Multifield K-Nearest-Neighbor Clustering, abbreviated as KNNMultifield, is an online tool that can be used to partition data into multiple clusters based on multiple attributes or fields. For more information on KNN please click here.

How to access the tool?

KNNMultifield can be accessed using standard internet browser. It has been tested on Google Chrome, Microsoft Internet Explorer, Mozilla FireFox, and Safari (MAC Only). The tool can be accessed on

http://dsiweb.cse.msu.edu/

Input Data file format

The input data must be stored in comma separated version (CSV) text file. The first row of the data must contains the header information, with a variable name for each column of the data. The rest of the data should be numerical data, where each field (column) is separated by a comma. Since this is a geospatial tool, there should be two column providing the latitude and longitude of each point. The coordinate should be provided in WGS84 geographic coordinate system. The order of the columns are not important. A sample data file is provided on the website.

NOTE: Other than the headers and the commas all the other entries should be numerical. If there is a column/field that has NON-NUMERIC DATA, such as name, remove that column from the CSV file; otherwise, the clustering WILL FAIL.

How to use the tool?

There are two steps in using this tool: (1) Loading Data, (2) clustering. Once the tool is loaded, it automatically focuses on step 1, Figure 1.

Figure 1: KNNMultifield once it is fully loaded.

Step 1: Loading Data

Wait for the page to completely load. Once the page is fully loaded click on “Choose File” button, under “Step 1: Loading Data” cascade pane. As long as there is no data loaded, the tool displays a message in red color that reads:

“No Data is Loaded. Load some data first.”

If the data is successfully loaded, you will get a message that it is done with loading the data, and reports the number of records that were loaded, Figure 2. Also the red message will change color to green, reading:

“Data is loaded. You can proceed now to Step 2: Clustering”

Figure 2: Once data is loaded, you will be prompted and the number of records is reported.

There is a “Hide”, and “Show” button available. These two buttons are used to hide/show the original, not-clustered data.

Step 2: Clustering

Once data is properly loaded, click on “Step 2: Clustering” Cascade pane, to activate the clustering control. Step 2 cascade pane is located on the lower left part of the page. If the data is properly loaded and is currently shown on the screen, all the columns or parameters should be listed, Figure 3.

Figure 3: Clustering Tool

Under “Select Fields:” select those fields that you want to use in clustering. There should be at least one field selected. Up to 10 fields can be selected simultaneously. To select multiple fields, hold CTRL.

Now select the number of clusters. The number of clusters must be an integer between 2 and 10.

In this example we choose “latitude”, “longitude”, and “V2” of the sample data set and set the number of clusters to 10, Figure 4. Once you are done with your selection click on “KNN Clustering”.

Figure 4: Choosing Long, lat, and V2 as the clustering fields, and setting number of clusters to 10.

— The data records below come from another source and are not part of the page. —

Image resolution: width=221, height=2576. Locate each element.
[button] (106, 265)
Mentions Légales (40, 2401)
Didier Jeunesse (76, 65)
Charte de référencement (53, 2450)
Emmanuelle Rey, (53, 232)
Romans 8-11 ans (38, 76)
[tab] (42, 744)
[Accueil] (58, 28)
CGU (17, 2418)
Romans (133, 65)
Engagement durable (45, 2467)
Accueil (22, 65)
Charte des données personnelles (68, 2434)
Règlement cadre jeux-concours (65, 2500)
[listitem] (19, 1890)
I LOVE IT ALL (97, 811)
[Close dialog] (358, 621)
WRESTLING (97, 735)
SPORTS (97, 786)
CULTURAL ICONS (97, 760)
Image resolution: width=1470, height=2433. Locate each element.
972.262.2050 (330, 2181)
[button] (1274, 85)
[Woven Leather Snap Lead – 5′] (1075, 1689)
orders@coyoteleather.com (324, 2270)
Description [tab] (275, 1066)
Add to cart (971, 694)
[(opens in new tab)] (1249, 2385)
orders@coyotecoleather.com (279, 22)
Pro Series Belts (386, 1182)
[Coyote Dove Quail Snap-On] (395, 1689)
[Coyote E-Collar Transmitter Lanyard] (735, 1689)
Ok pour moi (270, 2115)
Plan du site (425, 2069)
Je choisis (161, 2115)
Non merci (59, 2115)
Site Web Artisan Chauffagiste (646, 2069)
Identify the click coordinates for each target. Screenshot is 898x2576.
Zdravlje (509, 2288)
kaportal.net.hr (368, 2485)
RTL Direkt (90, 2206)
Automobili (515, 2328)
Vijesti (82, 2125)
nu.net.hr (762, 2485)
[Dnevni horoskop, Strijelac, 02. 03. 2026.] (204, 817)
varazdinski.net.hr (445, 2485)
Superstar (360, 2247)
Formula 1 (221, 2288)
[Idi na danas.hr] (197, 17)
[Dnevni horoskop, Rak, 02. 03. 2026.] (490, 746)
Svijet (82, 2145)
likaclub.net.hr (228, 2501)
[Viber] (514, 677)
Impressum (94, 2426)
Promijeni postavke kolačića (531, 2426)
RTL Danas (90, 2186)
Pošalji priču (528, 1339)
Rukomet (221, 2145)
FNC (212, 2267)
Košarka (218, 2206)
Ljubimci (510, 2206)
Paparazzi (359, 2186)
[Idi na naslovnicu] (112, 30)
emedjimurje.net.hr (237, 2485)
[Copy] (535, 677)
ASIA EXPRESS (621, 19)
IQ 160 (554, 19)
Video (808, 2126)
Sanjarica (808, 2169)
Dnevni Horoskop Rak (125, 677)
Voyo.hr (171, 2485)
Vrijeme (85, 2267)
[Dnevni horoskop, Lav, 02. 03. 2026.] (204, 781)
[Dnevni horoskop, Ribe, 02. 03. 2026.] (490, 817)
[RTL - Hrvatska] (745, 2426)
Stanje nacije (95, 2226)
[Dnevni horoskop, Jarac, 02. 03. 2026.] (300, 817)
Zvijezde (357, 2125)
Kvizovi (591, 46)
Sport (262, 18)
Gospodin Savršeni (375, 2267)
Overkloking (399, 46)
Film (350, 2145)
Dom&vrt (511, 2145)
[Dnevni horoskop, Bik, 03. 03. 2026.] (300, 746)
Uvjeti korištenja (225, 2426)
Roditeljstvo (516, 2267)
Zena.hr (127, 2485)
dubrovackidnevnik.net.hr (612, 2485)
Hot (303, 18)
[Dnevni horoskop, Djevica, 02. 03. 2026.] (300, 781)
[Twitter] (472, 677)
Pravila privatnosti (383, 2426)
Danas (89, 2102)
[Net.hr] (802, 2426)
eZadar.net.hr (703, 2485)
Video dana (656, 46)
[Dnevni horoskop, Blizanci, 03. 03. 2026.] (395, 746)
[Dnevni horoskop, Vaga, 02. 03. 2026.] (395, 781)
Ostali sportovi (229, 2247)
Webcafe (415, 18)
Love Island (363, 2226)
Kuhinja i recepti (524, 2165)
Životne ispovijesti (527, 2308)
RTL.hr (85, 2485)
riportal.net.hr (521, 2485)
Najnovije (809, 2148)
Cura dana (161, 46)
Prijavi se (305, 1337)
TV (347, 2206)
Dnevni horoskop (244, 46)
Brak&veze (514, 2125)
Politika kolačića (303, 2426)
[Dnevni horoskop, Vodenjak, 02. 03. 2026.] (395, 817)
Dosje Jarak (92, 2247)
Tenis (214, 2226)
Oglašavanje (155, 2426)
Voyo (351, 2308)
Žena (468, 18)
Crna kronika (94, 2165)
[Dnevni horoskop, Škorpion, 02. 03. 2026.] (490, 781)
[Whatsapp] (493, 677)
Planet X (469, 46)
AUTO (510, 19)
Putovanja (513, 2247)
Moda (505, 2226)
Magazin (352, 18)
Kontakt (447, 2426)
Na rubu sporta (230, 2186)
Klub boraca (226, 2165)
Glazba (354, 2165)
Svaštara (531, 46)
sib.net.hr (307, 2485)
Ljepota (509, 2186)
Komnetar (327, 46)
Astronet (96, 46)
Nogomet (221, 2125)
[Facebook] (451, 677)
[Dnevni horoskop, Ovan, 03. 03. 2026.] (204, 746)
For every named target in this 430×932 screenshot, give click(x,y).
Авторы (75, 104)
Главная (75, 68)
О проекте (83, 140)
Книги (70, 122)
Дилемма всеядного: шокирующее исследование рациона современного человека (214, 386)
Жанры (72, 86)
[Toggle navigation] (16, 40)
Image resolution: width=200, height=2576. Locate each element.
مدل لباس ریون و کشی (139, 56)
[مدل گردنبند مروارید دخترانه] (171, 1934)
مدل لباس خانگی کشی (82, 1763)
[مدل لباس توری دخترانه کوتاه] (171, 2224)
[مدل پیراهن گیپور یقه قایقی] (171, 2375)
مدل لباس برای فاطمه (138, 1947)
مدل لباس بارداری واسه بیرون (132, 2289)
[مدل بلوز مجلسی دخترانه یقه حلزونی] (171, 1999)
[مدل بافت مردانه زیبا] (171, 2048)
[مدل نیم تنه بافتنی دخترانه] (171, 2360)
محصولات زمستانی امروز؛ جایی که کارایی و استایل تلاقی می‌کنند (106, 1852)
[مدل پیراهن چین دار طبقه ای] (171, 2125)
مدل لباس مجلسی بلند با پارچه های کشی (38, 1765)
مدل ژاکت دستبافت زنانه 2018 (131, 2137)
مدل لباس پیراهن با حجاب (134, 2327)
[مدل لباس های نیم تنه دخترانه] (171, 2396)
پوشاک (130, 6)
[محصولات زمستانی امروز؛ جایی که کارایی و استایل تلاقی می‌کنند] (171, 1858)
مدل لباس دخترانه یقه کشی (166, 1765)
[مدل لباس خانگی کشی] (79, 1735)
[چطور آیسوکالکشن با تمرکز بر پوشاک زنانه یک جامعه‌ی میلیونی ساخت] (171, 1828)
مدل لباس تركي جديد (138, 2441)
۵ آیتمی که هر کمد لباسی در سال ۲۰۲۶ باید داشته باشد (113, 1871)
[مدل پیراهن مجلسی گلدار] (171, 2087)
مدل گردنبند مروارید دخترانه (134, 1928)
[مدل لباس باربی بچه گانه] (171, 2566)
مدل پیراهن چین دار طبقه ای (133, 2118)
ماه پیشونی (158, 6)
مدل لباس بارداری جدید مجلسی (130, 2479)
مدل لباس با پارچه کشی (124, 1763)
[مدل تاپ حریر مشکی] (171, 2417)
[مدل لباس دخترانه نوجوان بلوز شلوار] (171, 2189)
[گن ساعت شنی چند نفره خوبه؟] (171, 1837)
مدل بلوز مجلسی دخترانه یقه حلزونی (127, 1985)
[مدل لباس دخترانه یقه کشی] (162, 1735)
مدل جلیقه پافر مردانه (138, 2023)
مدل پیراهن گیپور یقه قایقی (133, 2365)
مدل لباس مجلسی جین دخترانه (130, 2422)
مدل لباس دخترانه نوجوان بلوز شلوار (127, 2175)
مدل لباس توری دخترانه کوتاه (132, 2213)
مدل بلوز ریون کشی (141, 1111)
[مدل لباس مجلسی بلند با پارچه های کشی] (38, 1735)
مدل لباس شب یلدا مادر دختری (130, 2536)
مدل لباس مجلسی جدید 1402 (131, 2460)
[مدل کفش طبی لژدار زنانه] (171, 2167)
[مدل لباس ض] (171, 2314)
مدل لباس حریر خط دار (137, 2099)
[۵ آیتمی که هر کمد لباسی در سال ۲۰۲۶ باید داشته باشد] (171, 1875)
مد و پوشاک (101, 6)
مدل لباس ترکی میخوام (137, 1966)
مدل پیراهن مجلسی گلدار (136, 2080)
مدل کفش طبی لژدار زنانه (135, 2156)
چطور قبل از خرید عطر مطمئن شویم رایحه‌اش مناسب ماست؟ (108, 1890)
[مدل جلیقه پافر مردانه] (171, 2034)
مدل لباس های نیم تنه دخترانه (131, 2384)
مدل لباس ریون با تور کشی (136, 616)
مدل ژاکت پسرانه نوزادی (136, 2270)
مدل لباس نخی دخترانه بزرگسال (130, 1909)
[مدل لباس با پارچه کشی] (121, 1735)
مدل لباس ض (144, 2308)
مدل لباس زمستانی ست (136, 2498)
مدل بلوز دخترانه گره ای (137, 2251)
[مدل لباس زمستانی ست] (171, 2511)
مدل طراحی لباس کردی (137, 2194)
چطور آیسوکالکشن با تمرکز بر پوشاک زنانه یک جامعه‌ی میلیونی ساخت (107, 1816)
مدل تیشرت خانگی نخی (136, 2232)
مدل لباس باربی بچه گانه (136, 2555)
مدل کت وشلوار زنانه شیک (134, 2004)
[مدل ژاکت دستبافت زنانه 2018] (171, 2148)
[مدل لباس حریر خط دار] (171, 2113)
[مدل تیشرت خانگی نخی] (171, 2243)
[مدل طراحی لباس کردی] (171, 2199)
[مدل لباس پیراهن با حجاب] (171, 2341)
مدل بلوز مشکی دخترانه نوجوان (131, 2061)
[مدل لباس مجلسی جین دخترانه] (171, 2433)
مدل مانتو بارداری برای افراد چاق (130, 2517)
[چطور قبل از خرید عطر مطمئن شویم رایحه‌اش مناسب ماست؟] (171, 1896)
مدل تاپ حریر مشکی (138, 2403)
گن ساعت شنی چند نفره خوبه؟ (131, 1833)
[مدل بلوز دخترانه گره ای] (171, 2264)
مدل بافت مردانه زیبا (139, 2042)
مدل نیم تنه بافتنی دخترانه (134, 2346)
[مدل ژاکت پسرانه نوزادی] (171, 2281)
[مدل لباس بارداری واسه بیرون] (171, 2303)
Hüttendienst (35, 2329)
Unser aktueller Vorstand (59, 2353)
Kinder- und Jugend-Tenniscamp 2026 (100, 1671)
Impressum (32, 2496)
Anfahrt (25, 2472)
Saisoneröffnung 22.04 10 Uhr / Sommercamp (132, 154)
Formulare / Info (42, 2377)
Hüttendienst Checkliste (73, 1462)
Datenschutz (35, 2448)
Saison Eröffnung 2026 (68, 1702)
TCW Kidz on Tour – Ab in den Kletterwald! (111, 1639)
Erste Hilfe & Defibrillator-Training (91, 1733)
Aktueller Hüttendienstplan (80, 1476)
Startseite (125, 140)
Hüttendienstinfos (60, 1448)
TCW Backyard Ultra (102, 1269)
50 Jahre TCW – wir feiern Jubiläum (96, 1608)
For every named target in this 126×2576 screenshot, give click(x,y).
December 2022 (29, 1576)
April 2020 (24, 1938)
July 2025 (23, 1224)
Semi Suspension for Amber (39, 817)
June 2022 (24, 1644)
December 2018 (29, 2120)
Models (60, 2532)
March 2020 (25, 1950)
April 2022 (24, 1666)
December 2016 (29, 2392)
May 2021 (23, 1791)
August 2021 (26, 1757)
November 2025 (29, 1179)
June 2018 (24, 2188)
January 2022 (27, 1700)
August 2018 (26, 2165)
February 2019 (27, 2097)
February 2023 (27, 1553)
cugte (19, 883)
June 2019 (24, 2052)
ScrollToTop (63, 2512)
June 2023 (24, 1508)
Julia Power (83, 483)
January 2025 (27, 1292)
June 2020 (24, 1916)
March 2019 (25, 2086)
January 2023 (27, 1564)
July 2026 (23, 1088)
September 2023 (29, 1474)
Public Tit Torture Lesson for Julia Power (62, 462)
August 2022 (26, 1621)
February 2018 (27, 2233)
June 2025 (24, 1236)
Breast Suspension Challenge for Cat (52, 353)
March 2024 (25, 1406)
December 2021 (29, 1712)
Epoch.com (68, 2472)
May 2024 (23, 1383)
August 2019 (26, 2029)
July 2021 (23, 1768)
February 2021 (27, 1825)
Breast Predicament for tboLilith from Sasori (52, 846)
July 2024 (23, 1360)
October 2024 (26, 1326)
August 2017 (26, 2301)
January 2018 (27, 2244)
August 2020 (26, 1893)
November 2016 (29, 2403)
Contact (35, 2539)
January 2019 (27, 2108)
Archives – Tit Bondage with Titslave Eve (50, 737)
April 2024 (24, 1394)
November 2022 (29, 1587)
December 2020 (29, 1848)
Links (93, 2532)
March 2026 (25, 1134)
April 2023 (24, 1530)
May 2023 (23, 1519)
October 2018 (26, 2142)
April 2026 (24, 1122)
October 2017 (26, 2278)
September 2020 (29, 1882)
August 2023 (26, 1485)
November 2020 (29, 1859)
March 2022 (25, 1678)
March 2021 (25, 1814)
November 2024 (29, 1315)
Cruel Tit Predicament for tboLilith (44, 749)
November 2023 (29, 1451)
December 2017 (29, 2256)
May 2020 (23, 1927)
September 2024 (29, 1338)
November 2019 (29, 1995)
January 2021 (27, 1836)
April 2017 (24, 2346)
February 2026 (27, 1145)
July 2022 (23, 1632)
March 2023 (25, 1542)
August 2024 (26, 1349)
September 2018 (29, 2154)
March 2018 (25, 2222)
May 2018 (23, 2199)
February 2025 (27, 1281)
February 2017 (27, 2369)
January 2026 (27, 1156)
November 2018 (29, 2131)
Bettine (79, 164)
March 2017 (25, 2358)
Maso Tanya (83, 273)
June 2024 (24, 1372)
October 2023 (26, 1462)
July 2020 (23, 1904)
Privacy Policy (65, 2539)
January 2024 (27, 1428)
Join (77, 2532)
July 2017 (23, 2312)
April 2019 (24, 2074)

The tool at this point collects the information and sends it to DSI geoprocessing server. The actual processing is performed on the server located at Michigan State University. Depending on the internet connection and how busy the server is, this might take a while. Meanwhile, you are prompted that the server is busy with processing, Figure 5. Once the processing is successfully finished, a green message appears showing the procedure was successful and the results is shown on the screen.

Figure 5: While the server is busy with processing the data, a message appears indicating the state of the server. In this picture it shows that it is processing.

Figure 6: If the clustering is successful, the results is shown on the screen along with the legends.